In order to clarify issues pertaining to the pledge and transfer of shares of insurers by promoters and shareholders, the IRDAI – in exercising its powers under Section 14(1) of the Insurance Regulatory and Development Authority Act 1999 read with Regulation 10 of the IRDAI (Transfer of Equity Shares of Insurance Companies) Regulations 2015 (transfer regulations) – issued the Circular on the Transfer of Shares of Insurers of 23 July 2020 (the IRDAI circular). This article summarises the key clarifications set out in the IRDAI circular.
Transfer and acquisition of shares of listed insurers
In addition to providing a fit-and-proper declaration for transfers in excess of 1% (in aggregate) but less than 5% of the paid-up share capital, the transferor must inform the listed insurer immediately on the execution of the transaction. The transferor must ensure compliance for any transaction aggregating more than 1% of the paid-up capital. The onus of compliance rests on the transferor and not on the transferee.
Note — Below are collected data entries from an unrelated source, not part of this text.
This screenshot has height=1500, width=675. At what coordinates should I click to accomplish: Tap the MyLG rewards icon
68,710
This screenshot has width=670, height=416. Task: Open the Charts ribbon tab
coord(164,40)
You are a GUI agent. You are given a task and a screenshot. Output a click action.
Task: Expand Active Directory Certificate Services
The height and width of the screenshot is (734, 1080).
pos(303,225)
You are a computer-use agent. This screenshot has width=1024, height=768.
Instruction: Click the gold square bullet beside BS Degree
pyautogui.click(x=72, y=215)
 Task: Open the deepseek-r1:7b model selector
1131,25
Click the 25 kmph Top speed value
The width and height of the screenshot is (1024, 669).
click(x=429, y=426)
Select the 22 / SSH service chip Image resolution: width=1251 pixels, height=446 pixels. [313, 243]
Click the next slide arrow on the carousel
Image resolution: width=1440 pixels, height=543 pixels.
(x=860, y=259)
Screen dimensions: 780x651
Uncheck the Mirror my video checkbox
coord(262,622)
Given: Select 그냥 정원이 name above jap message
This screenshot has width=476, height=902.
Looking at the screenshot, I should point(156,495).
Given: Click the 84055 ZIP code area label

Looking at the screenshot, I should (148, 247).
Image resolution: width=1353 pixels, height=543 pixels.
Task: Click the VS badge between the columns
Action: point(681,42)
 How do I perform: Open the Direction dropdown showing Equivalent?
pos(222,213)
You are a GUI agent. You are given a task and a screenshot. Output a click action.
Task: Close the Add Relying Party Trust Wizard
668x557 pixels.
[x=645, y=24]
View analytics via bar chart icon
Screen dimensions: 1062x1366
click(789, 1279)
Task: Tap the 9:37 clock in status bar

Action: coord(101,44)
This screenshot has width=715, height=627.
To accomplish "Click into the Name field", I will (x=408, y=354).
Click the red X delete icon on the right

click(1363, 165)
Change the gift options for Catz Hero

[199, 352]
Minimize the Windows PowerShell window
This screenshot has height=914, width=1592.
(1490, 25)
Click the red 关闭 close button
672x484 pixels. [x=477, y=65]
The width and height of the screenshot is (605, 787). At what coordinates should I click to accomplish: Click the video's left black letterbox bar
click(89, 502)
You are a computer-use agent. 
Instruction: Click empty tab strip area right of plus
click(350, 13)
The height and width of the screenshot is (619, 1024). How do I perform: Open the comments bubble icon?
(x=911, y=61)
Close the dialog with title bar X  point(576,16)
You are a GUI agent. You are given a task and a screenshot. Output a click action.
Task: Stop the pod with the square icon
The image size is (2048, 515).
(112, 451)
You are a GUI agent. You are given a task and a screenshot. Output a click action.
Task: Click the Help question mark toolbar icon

Requirement of obtaining prior approval for transfers
Where the transfer of shares by the transferor – cumulative with their relatives, associate enterprises and persons acting in concert – will or is likely to exceed 5% of the insurer's paid-up share capital, such transferor must seek the IRDAI's prior approval as per Section 6A(4)(b)(iii) of the Insurance Act read with the IRDAI (Listed Indian Insurance Companies) Guidelines 2016. Similarly, any proposal for acquisition whereby the transferee's holding is likely to exceed 5% of the insurer's paid-up share capital must be submitted to the IRDAI for prior approval. Such applications must be filed through the concerned insurer.
Quantum of transfer
For the purpose of calculating the quantum of the transfer or acquisition of shares in scenarios where the transfer is executed in favour of one or more parties, the cumulative transfers made during a given financial year must be considered. Accordingly, whenever the specified limits are likely to be exceeded in a financial year, the IRDAI's prior approval must be obtained in accordance with the prescribed norms.
For listed insurers, the above condition applies only with respect to the transfer or acquisition made by the promoters or promoter group; however, in calculating the quantum of the transfer, the offer of sale made by the existing shareholders as per the Securities and Exchange Board of India (Issue of Capital and Disclosure Requirements) Regulations 2018 will also be considered.
Pledge of shares
The IRDAI clarified that the provisions with respect to the transfer of shares set out under Section 6A(4)(b) of the Insurance Act and the transfer regulations will apply mutatis mutandis to the creation of a pledge or any other kind of encumbrance over shares of an insurer by its promoters.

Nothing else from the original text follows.